§ TASK BRIEF: Please look for the string "name" below and report every line in which it occurs.

§ PROVIDED ENTRIES:
________________________

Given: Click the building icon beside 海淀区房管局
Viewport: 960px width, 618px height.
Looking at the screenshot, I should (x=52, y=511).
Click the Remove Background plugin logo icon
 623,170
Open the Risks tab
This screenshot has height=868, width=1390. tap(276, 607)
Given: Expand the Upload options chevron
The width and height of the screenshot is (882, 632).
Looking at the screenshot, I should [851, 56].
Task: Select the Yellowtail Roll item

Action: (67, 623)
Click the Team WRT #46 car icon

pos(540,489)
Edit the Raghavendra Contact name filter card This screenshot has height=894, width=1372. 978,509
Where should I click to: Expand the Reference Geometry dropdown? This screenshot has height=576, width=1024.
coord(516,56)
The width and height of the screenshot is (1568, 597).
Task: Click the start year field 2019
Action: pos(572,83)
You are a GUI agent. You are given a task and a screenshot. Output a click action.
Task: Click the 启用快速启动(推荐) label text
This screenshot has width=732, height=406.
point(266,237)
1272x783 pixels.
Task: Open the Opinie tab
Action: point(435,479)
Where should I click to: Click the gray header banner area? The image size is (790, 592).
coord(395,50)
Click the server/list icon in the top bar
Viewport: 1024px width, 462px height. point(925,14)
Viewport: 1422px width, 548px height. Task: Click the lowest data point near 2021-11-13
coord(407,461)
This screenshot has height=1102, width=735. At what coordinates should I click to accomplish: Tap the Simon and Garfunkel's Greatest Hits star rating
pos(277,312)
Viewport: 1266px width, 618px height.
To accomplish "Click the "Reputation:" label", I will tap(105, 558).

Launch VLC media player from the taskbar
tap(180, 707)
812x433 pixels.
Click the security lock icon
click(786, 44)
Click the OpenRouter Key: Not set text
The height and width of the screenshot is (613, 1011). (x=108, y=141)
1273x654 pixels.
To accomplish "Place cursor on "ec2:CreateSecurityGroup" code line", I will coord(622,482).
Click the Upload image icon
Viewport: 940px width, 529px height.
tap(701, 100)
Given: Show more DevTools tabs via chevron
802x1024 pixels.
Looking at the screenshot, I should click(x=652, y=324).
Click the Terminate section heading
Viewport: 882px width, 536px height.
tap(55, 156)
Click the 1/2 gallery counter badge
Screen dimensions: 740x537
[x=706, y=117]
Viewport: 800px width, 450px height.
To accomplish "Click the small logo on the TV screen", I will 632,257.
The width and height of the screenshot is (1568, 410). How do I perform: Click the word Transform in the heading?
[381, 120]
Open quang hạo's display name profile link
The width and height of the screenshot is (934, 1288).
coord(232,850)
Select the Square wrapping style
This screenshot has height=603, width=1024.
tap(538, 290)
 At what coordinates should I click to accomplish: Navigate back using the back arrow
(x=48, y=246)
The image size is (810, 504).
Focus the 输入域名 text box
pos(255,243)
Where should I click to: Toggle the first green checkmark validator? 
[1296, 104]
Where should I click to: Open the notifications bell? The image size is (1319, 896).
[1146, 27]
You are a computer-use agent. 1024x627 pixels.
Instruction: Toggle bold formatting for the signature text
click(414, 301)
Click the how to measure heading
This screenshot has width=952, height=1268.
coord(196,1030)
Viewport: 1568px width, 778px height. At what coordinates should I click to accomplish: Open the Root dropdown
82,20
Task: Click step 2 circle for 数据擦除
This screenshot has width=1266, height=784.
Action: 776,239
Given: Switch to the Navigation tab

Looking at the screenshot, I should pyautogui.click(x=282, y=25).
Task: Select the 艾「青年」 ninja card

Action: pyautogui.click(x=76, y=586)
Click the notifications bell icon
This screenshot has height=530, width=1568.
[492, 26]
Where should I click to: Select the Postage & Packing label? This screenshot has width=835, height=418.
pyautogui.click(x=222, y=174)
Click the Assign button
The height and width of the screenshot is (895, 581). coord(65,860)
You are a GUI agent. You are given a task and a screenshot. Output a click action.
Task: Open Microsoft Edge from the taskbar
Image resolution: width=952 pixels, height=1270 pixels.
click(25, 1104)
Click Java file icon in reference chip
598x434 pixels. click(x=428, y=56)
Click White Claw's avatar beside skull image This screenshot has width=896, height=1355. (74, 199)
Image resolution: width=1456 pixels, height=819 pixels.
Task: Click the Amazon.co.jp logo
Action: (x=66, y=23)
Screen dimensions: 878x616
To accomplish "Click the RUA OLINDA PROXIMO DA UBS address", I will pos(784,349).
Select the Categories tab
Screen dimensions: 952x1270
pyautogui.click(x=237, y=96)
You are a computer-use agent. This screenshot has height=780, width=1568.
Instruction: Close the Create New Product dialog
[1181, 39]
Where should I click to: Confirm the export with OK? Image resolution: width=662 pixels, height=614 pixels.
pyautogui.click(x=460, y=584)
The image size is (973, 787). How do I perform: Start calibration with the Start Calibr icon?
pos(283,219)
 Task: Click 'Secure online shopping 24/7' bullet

________________________

§ RESULT:
Edit the Raghavendra Contact name filter card This screenshot has height=894, width=1372. 978,509
Open quang hạo's display name profile link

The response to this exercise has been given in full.